My livelihood is wrapped up in the church, so I obviously am watching the trends closely. But I try to follow Biblical advice as dispersed by angels: do not fear. For one thing, the gospel isn’t a human institution; it belongs to God. And it rings as authentic and as necessary as it ever did. The gospel will endure.

Secondly, we are in the midst of a long historical trend. The trend is on a downward slope, I know, but it will bottom out. All will not be lost. And if we are faithful, we will endure, too.

Our oldest members can remember when churches that were full and overflowing because of an anomaly in history: World War II. After the war, people went to church in unprecedented numbers because church gave a coherence to life for the first generation of human beings that actually had the power to destroy the world with the nuclear bomb. Church became an integral part of community life, and Christian norms and customs set the social agenda and the school calendars for the whole country. Almost everybody went to church. It was not just a place of worship or social cohesion; it was also a place to see and be seen. Church and society were almost interchangeable.

The turmoil of the sixties, Vietnam, the Sexual Revolution, Women’s Rights’ Movement, and other historical events meant that church’s ascendency was under pressure. Young people were questioning what their parents took for granted. The rules and strictures that gave their parents comfort after the war felt oppressive to the rising generation and church attendance began to fall.

As that generation raised children, in the eighties and nineties, the new social pressures were success and affluence: college, career, home ownership, business ownership. Kids began to have more opportunities at school and in clubs. Everyone overscheduled. Back when I was in school during the 70s and 80s, Wednesday nights were reserved for church nights. Today, even school sports are scheduled for Sunday mornings. The church has lost its socially privileged place. Even 9/11 only brought people back to church for a few weeks.

But it’s o.k. Nearly everyone who is in church on Sunday morning wants to be there. I celebrate that fact. No one cares what anyone is wearing. Whew! What a relief! I’ve listened to other pastors complain ad nauseum about low attendance and I long ago decided to be grateful for every person in attendance! It feels counter-cultural at church meetings not to complain.

I am not worried about “selling” the gospel, because the gospel speaks for itself. I am worried about being true to the gospel, and most especially about demonstrating the central Biblical value of hospitality.
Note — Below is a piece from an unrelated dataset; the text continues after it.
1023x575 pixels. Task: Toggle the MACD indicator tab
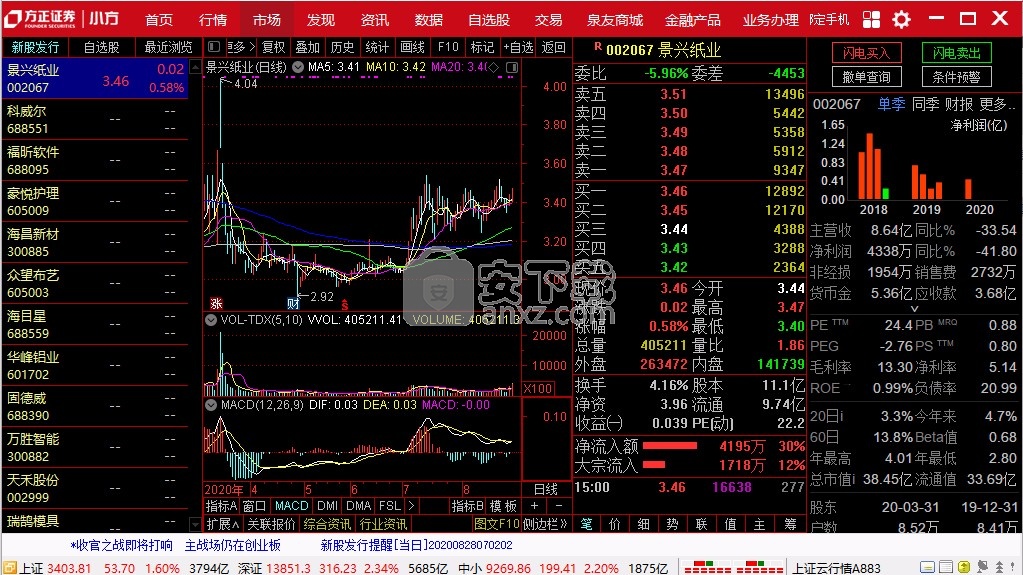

My primary concern always has been and continues to be that our church is a welcoming place – that everyone who comes through our doors will find an authentically warm welcome, and that everyone who leaves should have heard at least once that God loves them. I aspire for visitors to believe that if they should choose us as their church family, that we will love them, too.

I’m not alone in this regard: “I don’t see the church disappearing, I see the church changing radically. Churches who are able to invite, include and celebrate the diversity of humanity, those are the ones that are going to survive. The ones that can’t do that, the ones that continue to make church about boundaries and who’s in and who’s out – those churches are going to become relics, on the fringes of our society” [Deborah Jian Lee, author of Rescuing Jesus].

Showing hospitality isn’t easy, especially for introverts. I do understand that. But imagine the courage it takes to go to a new place, to walk in the door, to not know what to expect, but to hope for a human connection. All it takes from us is a smile, a hello, an introduction, and a question: Would you like to sit with me?

We’re in this together! I hope you will join me in this sacred conspiracy to welcome the whole community, and to let them know: God is love. Maybe it will change someone’s life. Maybe it will even be ours!